A visão da planta a secar-se era uma angústia sem tamanho. Lembrei-me das infinitas vezes que morri. Só os intensos e profundos, aqueles que não se permitem estacionar na borda da existência, somente aqueles acostumados a mergulhos incertos em seus próprios mares interiores saberão entender, mas é certo que a vida não é medida de modo linear. Ela é mensurada pela quantidade de vezes que, dentro dela, morremos. Por todas as vezes em que pulamos de olhos fechados em nossos abismos e que, das suas profundezas, observamos os paredões dos precipícios que nos cercam.
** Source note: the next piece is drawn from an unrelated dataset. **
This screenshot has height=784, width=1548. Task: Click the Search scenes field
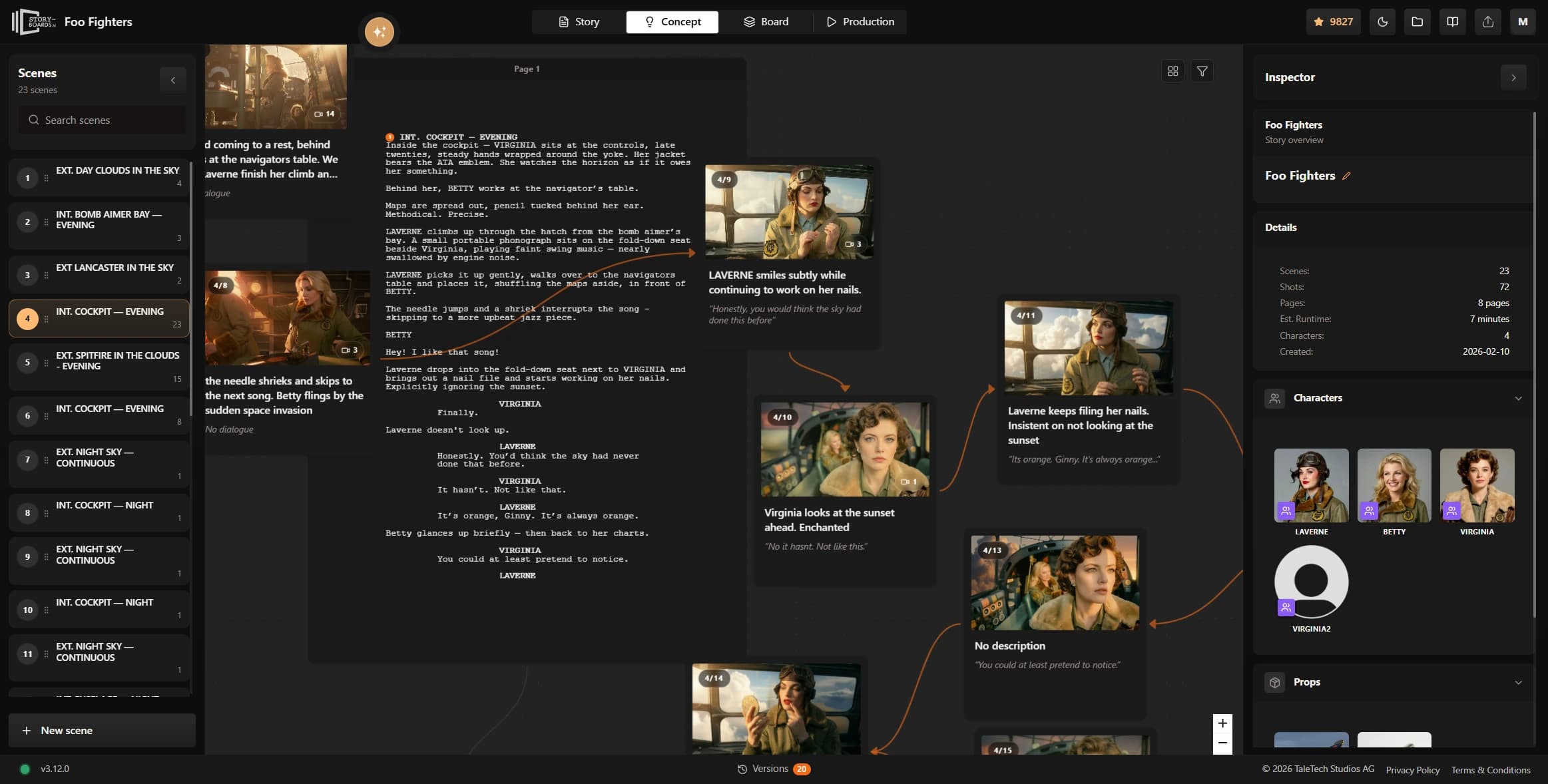coord(101,120)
Ver flores nos relvados e roseiras nos quintais é coisa pouca. Vida de verdade é enxergar um ramo desbotado nas frestas da parede do abismo enquanto descemos, em queda livre. É ver a alma esfolada e as certezas desfeitas e o peito sem norte. E, após ver-se em cada uma dessas mortes, respirar fundo e renascer.
Renasce-se quando você olha dentro de si e percebe que, embora morto, algo em você, aquilo que o faz eterno, ainda respira. Que nenhuma morte pode fazê-lo inexistir. Então, você percebe que venceu. Que pode caminhar, respirar e amar de novo. Entende que nenhuma outra morte poderá anular a sua existência infinita.
Eu olhei a minha samambaia e havia nela um meio broto ainda verde. E eu reguei essa planta como quem rega a própria alma e a amei como quem ama a mão amputada a que a ausência eternizou.
A folhagem está ainda aqui: bela! Não com a beleza pronta que a vida primeira lhe ofertou, mas com a beleza madura de quem já viu a morte e sobre ela impera, com a força de quem já morreu, renasceu e reverdejou.